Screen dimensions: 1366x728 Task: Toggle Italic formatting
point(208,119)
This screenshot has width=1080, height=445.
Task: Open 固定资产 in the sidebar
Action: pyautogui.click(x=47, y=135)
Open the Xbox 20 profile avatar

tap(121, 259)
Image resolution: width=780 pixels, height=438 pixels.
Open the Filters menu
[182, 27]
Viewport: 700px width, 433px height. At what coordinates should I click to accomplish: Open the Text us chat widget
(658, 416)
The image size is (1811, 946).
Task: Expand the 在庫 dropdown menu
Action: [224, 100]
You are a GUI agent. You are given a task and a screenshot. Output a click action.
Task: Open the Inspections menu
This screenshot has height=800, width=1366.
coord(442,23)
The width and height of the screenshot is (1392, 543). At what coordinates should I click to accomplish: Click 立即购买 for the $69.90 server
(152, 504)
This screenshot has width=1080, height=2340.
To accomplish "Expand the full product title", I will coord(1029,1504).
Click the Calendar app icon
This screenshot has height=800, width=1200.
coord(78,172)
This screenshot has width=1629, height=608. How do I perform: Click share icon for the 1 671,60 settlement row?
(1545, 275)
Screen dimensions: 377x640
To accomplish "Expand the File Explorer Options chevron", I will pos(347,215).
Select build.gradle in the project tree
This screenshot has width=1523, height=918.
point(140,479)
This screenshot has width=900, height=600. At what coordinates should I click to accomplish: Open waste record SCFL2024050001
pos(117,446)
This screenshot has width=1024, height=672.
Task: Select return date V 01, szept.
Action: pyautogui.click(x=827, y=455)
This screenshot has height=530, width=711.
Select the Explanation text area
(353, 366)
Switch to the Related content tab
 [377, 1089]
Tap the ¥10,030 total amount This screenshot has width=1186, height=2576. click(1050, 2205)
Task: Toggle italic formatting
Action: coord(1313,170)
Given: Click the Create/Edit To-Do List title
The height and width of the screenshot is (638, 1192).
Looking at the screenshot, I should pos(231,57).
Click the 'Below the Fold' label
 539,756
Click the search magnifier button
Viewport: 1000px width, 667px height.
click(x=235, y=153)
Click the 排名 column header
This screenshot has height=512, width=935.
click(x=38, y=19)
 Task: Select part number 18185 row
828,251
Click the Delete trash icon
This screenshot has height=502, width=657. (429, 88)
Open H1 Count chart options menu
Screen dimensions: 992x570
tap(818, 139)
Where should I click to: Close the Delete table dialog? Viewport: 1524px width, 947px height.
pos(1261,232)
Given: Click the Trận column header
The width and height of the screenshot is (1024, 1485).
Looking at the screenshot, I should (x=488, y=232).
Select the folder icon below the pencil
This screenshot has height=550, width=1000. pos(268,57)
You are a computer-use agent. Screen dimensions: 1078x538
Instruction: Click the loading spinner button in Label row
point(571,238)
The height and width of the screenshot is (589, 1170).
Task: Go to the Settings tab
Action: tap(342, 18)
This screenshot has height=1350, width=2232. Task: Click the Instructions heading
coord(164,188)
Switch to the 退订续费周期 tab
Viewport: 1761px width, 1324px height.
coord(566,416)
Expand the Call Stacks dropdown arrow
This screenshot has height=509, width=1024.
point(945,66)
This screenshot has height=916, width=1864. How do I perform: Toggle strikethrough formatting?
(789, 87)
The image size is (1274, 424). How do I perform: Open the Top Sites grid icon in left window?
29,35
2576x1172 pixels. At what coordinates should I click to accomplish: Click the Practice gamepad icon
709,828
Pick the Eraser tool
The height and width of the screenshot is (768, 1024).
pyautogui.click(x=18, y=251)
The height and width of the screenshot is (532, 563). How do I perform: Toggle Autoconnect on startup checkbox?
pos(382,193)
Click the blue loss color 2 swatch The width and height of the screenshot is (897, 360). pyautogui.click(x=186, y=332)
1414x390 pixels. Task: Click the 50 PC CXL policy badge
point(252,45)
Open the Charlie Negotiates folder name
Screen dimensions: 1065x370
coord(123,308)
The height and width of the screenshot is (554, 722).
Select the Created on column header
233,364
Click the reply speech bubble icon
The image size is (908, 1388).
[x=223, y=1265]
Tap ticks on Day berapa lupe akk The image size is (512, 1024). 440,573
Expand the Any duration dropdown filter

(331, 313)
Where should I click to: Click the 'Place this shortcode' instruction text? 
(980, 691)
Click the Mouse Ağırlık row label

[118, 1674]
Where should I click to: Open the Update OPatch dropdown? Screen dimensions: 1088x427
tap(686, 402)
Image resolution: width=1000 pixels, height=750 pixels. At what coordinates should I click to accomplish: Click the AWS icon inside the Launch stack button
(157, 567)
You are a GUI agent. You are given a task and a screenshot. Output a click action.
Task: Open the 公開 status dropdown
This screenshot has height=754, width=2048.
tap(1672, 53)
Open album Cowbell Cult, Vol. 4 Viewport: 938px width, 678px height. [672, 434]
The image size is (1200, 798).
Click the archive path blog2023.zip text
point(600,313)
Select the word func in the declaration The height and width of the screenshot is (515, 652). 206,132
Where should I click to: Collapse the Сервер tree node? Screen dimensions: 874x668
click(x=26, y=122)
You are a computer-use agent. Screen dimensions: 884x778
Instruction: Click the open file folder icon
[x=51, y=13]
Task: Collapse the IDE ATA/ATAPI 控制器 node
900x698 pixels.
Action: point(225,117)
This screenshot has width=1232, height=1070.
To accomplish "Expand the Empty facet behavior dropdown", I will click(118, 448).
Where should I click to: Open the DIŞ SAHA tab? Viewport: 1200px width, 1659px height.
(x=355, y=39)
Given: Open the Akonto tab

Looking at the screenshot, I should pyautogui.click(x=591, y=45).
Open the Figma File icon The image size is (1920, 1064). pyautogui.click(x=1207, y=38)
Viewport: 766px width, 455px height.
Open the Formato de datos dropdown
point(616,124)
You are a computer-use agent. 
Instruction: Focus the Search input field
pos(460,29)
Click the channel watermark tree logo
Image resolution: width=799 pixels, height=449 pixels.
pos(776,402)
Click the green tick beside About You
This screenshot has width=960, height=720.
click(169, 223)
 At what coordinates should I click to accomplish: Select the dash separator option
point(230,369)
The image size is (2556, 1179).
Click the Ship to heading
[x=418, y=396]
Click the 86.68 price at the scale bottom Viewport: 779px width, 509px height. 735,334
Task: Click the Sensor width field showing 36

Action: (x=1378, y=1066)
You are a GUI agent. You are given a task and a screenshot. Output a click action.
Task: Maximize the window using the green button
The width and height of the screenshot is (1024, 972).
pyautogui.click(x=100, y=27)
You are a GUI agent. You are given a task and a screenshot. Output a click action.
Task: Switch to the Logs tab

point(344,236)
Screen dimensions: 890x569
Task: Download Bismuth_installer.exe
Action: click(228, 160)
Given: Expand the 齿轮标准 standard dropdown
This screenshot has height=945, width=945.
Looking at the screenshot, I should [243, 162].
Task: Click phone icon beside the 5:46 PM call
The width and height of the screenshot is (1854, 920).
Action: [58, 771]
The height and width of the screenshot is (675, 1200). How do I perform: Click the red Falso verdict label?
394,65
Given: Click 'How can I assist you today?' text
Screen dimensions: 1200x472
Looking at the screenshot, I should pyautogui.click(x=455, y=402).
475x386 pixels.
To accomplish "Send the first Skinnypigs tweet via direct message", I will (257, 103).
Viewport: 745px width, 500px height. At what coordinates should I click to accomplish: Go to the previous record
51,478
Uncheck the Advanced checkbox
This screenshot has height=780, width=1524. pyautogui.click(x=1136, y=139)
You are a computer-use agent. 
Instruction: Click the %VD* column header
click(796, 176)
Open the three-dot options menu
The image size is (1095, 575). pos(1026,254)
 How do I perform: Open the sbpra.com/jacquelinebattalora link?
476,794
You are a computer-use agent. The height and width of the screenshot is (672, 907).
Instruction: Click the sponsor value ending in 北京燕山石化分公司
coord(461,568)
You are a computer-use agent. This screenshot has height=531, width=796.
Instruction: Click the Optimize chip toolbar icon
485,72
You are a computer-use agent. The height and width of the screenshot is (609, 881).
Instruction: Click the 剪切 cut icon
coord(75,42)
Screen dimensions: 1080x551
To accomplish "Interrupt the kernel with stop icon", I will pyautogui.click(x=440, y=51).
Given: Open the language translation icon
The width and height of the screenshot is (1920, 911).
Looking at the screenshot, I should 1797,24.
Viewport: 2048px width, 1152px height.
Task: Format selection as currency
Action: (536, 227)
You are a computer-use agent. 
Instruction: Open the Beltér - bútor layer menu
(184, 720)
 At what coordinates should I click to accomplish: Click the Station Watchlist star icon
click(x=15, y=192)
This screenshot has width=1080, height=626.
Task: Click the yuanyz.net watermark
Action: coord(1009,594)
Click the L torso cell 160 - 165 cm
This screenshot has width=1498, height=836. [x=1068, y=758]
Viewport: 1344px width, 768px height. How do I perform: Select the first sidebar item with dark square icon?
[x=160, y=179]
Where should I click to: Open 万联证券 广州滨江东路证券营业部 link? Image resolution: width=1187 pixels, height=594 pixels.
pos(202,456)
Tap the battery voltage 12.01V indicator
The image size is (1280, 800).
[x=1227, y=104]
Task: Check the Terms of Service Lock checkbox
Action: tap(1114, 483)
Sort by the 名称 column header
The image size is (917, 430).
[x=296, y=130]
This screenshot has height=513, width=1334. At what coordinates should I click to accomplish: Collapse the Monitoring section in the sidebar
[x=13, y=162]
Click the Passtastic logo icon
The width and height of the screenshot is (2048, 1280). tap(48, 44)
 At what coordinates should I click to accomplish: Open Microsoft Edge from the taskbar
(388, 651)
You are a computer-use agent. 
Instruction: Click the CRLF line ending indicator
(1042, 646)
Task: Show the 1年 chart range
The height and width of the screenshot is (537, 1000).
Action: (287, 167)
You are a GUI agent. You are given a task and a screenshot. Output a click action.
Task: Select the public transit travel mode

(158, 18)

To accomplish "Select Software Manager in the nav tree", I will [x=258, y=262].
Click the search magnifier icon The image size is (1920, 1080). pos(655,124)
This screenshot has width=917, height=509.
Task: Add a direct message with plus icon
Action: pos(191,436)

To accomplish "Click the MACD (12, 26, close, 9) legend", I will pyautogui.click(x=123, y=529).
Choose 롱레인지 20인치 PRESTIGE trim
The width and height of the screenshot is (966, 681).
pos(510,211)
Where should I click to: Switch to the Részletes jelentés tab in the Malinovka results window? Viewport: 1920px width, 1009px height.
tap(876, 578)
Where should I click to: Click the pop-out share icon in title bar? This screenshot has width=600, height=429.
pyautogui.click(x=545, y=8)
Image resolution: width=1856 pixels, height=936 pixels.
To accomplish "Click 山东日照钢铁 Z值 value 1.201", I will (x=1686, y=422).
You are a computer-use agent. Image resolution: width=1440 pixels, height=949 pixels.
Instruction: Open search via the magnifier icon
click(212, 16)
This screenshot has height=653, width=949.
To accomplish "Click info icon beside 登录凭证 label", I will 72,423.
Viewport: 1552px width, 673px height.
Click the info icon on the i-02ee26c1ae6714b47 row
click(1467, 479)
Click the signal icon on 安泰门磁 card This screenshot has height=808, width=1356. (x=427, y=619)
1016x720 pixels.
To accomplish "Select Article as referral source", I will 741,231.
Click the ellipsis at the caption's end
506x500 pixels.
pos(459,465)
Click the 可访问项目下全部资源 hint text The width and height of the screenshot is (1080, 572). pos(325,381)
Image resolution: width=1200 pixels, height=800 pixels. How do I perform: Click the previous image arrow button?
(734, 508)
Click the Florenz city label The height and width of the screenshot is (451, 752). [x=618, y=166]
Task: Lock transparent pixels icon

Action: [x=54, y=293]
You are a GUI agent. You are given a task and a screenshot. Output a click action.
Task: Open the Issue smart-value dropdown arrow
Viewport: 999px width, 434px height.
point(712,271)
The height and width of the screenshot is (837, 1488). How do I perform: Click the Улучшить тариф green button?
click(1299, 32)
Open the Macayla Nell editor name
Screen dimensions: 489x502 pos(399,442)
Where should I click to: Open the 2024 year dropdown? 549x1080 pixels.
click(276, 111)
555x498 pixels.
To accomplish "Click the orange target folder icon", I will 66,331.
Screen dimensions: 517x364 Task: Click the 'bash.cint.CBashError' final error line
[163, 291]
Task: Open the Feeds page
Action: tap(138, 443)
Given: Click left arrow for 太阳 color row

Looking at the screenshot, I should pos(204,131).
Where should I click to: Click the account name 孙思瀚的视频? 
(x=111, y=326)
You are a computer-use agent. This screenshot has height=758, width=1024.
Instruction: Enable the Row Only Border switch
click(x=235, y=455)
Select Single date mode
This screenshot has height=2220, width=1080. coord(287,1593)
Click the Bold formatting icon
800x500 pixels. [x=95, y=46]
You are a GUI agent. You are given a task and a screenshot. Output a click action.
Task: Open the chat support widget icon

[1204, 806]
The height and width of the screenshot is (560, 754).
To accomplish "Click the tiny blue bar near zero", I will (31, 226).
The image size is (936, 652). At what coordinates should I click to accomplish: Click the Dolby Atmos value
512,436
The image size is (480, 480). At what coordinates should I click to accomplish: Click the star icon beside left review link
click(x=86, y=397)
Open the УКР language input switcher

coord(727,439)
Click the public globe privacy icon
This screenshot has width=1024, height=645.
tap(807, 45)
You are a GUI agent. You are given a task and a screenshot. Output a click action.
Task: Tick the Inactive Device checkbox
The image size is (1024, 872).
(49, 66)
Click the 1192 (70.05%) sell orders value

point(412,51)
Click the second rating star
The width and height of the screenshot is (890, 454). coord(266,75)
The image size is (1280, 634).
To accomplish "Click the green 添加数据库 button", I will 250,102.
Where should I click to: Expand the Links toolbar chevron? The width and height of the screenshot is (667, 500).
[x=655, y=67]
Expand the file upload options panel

Goal of the exercise
Each line of the data that has the string "computer" should be returned.

Task response
You are a computer-use agent. Screen dimensions: 1078x538
You are a computer-use agent. Screen dimensions: 884x778
You are a computer-use agent. 
You are a computer-use agent. 
You are a computer-use agent. The height and width of the screenshot is (672, 907).
You are a computer-use agent. This screenshot has height=531, width=796.
You are a computer-use agent. The height and width of the screenshot is (609, 881).
You are a computer-use agent. 
You are a computer-use agent. 
You are a computer-use agent. Image resolution: width=1440 pixels, height=949 pixels.
You are a computer-use agent. This screenshot has height=758, width=1024.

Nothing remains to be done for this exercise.